How to stay calm when you don’t feel it using NLP

Do you know people who calmly swan around life without anything bothering them? Child meltdowns just seem to go over their heads. They bounce through a busy day with lightness and humour. Annoying aren’t they? Staying calm when you don’t feel it is an art, and the good news is that, using some techniques from Neuro Linguistic Programming (NLP), you too can learn this art of serene calmness, whatever the situation. These are my top tips that delegates and clients report work best and are easy to remember:



In stressful or emotional situations we often try to take some action (in the hope that it will help) when we are not in a good state to take action – this rarely works well. If you are in a situation where your emotional buttons have been hit, be it upset, frustration or stress, before you do anything think about how you can get yourself calm. This involves removing yourself from the emotional situation and taking some deep breaths and maybe even a little cry. It’s amazing how quickly your clear thinking begins to return and you can reengage in a much better way. At home everyone can have a code word for ‘I need a few minutes’. In my family we use ‘Time out needed’ or the T time out sign. It’s a signal for ‘I’m OK just having a moment, no need to follow me, I’ll be back shortly’. When we return people are not allowed to make a fuss or ask what it’s all about, if we want help or to talk about it we will say so. If you are in a situation where you can’t escape, you’re the only one with the children for example, do it at the first reasonable opportunity.
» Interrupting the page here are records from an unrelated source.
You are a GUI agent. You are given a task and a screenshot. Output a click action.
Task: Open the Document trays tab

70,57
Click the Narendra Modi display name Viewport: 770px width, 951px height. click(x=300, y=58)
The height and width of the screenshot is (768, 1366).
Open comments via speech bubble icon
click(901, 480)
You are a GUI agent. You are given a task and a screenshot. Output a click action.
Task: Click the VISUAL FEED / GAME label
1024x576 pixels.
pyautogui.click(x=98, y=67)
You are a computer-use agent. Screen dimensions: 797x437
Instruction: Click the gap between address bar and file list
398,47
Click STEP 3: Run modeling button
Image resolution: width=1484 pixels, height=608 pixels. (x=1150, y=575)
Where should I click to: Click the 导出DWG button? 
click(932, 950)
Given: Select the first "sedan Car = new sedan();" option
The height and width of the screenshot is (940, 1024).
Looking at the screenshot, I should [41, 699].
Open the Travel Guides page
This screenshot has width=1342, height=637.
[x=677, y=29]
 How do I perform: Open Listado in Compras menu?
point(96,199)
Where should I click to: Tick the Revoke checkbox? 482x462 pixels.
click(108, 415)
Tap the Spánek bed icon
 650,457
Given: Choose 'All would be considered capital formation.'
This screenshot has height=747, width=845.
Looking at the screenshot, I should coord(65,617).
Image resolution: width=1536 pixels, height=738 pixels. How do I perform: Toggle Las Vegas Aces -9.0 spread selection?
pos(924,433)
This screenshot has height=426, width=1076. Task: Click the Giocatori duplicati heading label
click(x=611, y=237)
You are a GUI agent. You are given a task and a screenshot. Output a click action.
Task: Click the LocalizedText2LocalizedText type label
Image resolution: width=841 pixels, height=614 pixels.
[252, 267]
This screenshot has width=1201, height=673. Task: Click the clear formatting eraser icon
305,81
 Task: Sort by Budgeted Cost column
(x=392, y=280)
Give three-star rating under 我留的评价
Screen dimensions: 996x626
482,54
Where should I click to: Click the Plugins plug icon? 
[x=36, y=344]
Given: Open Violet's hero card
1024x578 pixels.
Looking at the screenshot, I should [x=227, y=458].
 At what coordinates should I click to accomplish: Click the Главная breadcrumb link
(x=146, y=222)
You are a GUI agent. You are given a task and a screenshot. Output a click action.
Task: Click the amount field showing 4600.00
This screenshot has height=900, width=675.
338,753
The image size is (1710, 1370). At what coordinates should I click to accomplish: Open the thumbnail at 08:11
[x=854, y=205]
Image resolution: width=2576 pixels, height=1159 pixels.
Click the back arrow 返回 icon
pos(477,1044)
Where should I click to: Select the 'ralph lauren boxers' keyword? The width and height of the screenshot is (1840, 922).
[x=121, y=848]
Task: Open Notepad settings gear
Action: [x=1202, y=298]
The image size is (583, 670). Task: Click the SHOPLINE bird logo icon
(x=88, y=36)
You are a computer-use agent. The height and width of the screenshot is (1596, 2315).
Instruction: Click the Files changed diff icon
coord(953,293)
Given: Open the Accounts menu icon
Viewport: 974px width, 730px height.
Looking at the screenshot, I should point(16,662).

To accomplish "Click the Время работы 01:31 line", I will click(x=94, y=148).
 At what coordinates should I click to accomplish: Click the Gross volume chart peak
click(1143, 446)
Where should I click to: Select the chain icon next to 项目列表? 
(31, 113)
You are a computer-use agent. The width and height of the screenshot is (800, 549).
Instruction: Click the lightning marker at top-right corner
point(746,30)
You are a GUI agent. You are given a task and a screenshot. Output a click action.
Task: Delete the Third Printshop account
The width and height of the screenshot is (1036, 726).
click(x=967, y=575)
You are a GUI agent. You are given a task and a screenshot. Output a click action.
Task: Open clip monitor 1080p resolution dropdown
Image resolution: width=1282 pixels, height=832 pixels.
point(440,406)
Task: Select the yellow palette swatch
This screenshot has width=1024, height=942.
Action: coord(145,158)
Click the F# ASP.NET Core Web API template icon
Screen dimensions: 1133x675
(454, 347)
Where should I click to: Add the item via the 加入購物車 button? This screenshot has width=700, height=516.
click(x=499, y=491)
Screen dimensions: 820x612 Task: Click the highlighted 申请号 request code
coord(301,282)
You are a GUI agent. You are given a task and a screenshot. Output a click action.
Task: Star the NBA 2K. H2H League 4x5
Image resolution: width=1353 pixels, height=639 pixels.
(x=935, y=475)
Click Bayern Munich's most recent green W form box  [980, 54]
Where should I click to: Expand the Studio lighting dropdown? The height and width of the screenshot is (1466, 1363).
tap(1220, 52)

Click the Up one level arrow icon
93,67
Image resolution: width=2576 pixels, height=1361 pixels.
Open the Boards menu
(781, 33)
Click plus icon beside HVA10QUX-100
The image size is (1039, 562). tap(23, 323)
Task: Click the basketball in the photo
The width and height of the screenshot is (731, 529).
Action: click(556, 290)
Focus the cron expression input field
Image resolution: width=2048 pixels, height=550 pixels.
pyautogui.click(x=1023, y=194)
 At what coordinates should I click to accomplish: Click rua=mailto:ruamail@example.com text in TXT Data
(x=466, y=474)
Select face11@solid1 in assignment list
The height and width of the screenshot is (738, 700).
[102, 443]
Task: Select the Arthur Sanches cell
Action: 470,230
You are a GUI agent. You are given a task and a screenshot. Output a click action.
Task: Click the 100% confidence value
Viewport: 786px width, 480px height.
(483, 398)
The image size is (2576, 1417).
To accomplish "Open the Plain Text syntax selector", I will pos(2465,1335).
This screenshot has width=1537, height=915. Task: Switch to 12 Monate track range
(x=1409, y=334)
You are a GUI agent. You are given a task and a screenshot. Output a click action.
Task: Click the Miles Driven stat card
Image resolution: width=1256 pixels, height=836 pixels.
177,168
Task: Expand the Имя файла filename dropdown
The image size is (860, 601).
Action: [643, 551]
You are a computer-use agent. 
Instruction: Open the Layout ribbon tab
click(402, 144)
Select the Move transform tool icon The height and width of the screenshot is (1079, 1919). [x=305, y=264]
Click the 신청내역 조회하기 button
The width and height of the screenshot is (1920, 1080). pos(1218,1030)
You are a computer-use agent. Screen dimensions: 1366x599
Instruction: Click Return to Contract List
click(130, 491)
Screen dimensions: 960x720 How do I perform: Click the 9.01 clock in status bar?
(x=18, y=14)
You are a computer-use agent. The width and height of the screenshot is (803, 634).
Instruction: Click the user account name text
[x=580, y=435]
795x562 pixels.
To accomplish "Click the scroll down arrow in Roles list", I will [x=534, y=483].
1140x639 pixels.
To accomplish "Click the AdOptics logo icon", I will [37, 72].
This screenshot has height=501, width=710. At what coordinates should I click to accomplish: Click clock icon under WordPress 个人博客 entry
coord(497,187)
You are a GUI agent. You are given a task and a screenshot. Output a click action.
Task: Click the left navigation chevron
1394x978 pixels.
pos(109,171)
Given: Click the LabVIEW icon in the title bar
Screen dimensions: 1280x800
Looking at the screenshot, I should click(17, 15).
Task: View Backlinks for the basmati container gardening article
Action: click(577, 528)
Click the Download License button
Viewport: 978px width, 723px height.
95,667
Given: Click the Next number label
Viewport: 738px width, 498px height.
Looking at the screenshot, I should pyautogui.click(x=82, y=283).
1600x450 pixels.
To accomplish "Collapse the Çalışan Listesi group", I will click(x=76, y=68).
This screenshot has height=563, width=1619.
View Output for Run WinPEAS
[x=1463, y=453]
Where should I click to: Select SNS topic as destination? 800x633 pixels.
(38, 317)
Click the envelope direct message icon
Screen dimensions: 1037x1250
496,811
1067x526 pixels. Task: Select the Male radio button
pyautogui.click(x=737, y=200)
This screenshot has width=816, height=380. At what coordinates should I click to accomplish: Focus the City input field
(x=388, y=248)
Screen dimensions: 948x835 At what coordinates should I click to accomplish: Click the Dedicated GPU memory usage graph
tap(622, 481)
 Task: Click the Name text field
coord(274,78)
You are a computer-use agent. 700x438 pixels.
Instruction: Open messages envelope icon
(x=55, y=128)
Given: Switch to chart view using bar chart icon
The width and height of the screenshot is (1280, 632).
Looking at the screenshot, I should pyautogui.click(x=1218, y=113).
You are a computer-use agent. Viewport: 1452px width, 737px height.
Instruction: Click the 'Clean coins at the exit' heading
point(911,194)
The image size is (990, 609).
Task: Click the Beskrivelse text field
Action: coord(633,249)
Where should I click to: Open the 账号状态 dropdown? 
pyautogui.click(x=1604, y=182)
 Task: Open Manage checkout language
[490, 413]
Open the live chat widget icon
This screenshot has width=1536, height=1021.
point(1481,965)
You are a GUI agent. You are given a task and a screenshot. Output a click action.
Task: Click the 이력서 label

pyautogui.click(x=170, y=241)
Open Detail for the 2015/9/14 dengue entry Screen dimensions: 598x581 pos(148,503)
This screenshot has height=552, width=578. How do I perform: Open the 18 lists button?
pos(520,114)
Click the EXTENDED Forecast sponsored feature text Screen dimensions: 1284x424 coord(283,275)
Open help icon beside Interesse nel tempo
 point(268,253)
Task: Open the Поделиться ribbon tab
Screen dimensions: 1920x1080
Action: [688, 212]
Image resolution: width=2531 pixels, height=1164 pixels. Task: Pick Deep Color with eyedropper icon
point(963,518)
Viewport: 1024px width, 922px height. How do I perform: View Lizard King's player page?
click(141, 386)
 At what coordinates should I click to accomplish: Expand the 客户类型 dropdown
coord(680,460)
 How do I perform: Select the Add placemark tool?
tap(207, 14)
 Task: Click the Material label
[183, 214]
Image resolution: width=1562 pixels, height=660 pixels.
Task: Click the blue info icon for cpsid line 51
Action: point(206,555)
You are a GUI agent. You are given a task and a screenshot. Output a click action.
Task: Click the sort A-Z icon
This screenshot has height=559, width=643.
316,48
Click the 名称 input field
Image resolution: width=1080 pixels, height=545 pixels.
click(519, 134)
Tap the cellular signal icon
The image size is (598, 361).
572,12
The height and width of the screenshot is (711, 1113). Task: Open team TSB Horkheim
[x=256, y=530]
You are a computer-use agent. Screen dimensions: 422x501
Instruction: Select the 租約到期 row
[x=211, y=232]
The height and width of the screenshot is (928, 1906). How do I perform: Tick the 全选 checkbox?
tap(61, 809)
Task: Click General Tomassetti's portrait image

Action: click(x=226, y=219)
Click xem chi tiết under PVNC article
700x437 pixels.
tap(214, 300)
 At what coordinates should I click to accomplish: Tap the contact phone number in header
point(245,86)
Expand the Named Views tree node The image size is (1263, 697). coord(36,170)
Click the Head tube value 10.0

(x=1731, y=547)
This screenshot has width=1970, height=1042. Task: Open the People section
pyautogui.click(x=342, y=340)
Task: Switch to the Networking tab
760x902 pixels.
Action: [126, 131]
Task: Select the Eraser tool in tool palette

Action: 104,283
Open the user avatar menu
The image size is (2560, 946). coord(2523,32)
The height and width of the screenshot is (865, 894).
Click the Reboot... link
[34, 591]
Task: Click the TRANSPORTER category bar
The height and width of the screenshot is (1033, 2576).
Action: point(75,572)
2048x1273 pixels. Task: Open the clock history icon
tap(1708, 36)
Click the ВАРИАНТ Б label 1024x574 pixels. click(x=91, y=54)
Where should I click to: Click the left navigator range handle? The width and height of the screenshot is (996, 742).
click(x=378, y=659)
Holding it all together is counterproductive when it comes to emotions. If we hold our emotions in, our body just stores them all up which keeps the emotional pressure cooker building and then we explode at the smallest thing. To keep yourself emotionally healthy let out your emotions. I’m not suggesting walking down the high street exclaiming what a rubbish day you are having or crying randomly at work. Find an appropriate way, as quickly as you can, to let the emotions come out. Too many of us are afraid of emotions and we shouldn’t be, they are totally natural. The obvious way to do it is just to find some private space to cry, shout or breathe it out but another good way to let your emotions out is exercise. The breathing patterns and physical exertion helps to regulate them, plus when you’re hot an sweaty a few tears don’t look like anything. Boxing, tennis and squash are all really good for letting go of frustration and built up agitation.


When you are emotional you are not always at your best and we often end up offloading our emotional frustrations onto other people by blaming them. Instead learn to say how you are feeling and take responsibility for your feelings rather than attribute them to someone or something else. Instead of saying ‘You are winding me up’, say ‘I’m feeling really wound up right now, could you give me a bit of space/ unload the dishwasher/ have a quiet 5 mins’. You own the feeling but also ask for what you need from the other person. This will not only keep you calm, it will also revolutionise your relationships!